*Task statement*: The response should repeat word for word every line below from the one with "Image resolution: width=659" to the one with "Expand more posts with Show more", inclusive, and nothing else; leave pictures out.

-------- Data supplied

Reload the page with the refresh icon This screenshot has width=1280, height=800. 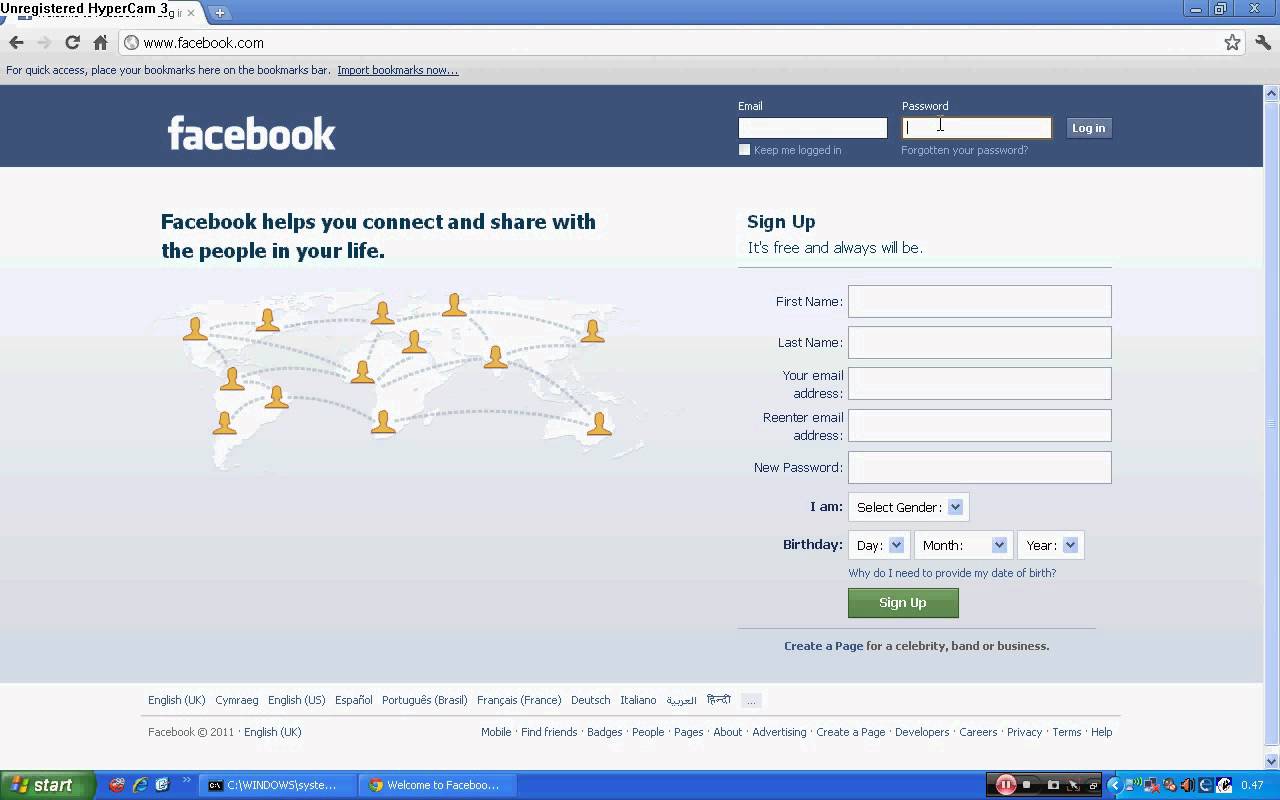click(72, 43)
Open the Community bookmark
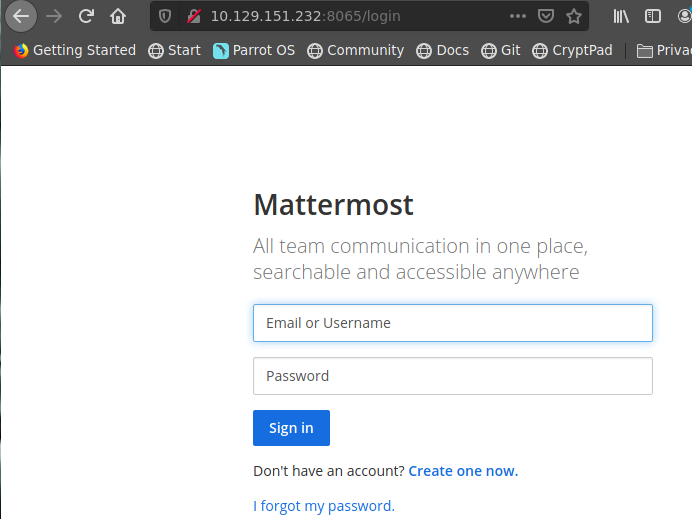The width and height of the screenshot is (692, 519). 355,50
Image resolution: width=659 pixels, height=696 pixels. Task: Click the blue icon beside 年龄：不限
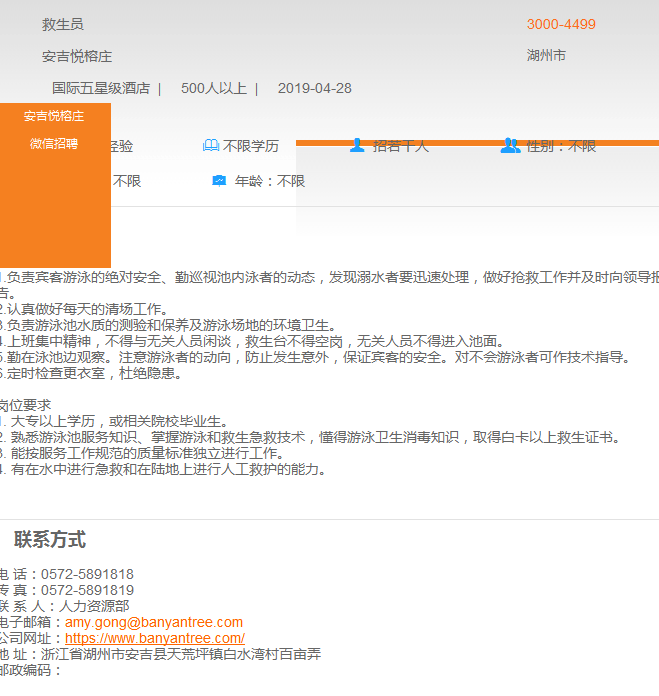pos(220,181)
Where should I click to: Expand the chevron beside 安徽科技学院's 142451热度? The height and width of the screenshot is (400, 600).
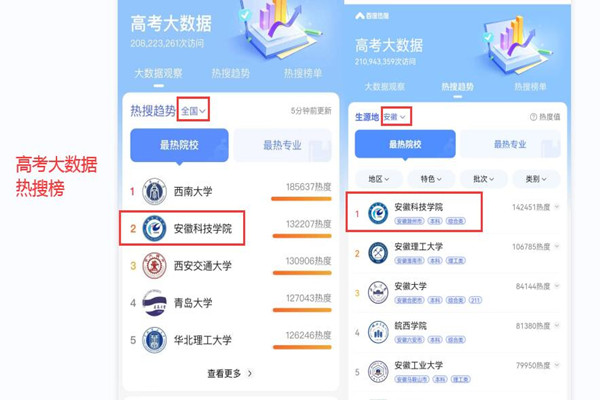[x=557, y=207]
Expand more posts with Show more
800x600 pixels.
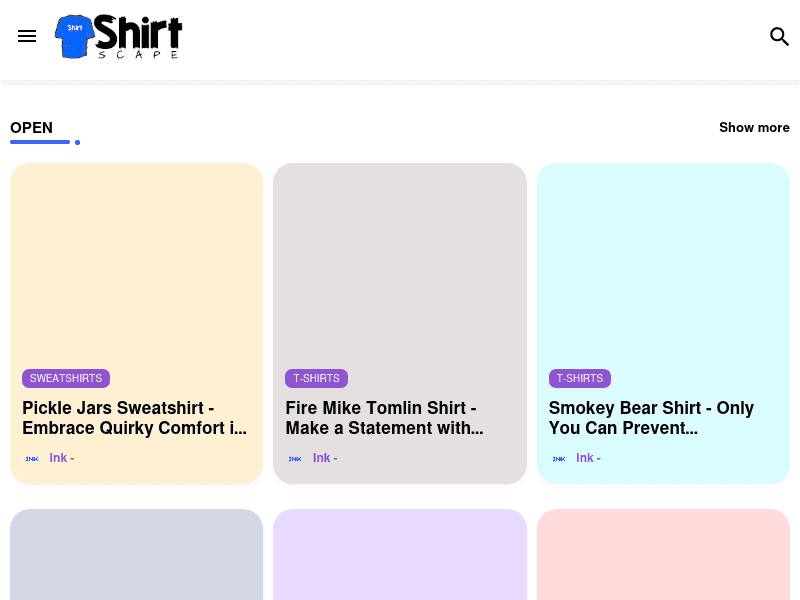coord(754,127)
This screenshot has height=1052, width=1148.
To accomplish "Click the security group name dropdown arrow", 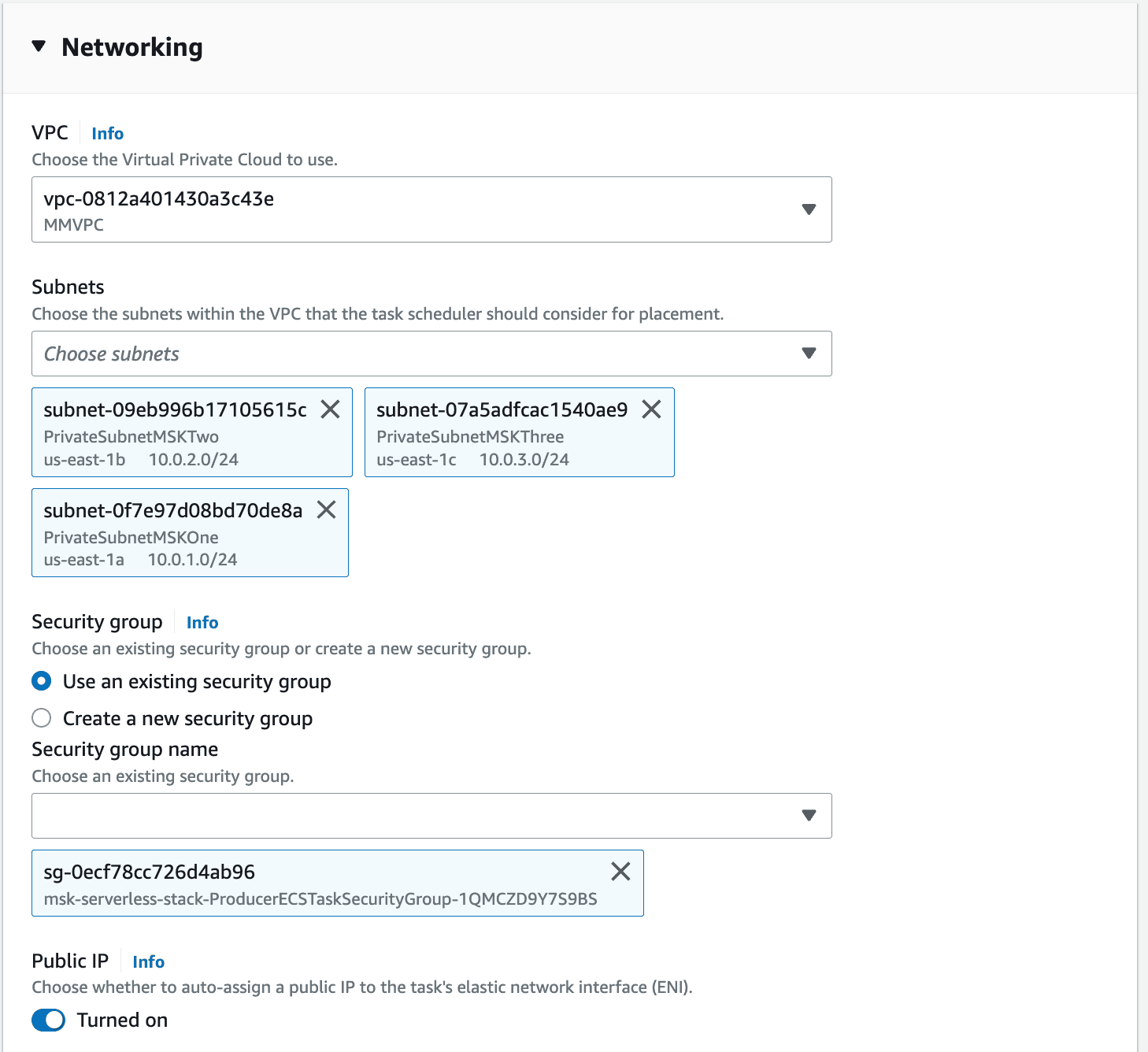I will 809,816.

----------------
-------- Data supplied

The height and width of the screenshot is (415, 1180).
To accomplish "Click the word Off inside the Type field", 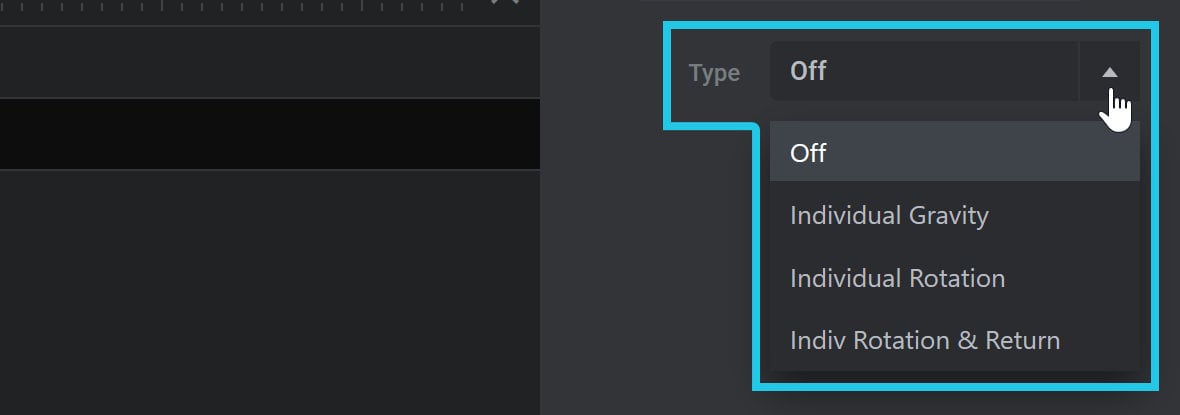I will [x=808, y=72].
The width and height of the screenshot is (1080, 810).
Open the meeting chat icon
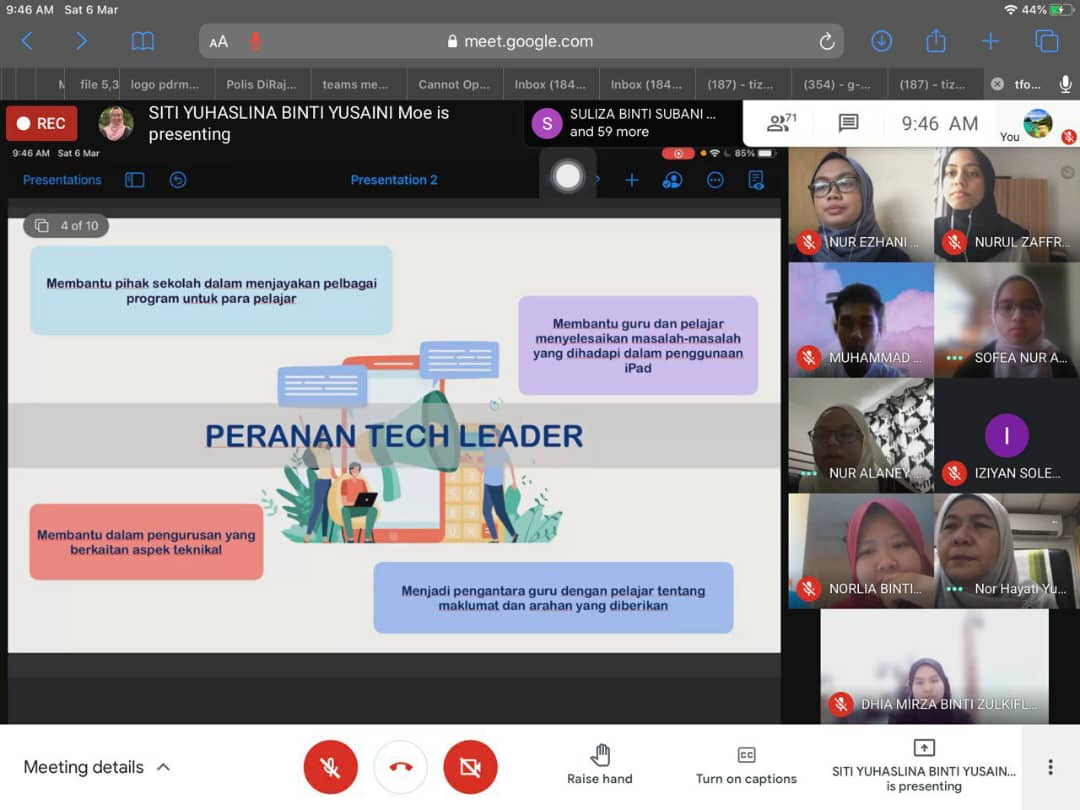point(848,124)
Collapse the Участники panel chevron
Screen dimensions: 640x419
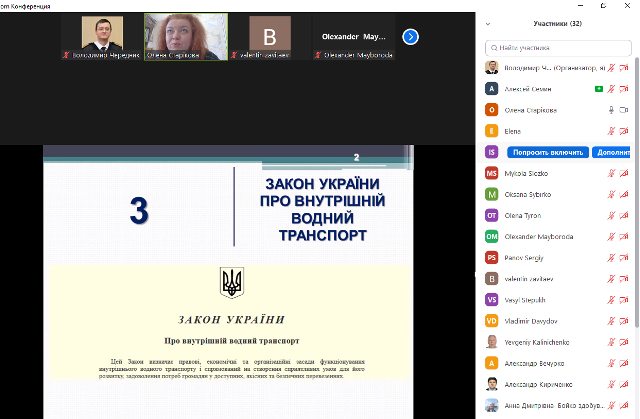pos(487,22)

----------------

*Task result*:
Image resolution: width=659 pixels, height=696 pixels. Task: Click the blue icon beside 年龄：不限
pos(220,181)
Where should I click to: Expand the chevron beside 安徽科技学院's 142451热度? The height and width of the screenshot is (400, 600).
[x=557, y=207]
Expand more posts with Show more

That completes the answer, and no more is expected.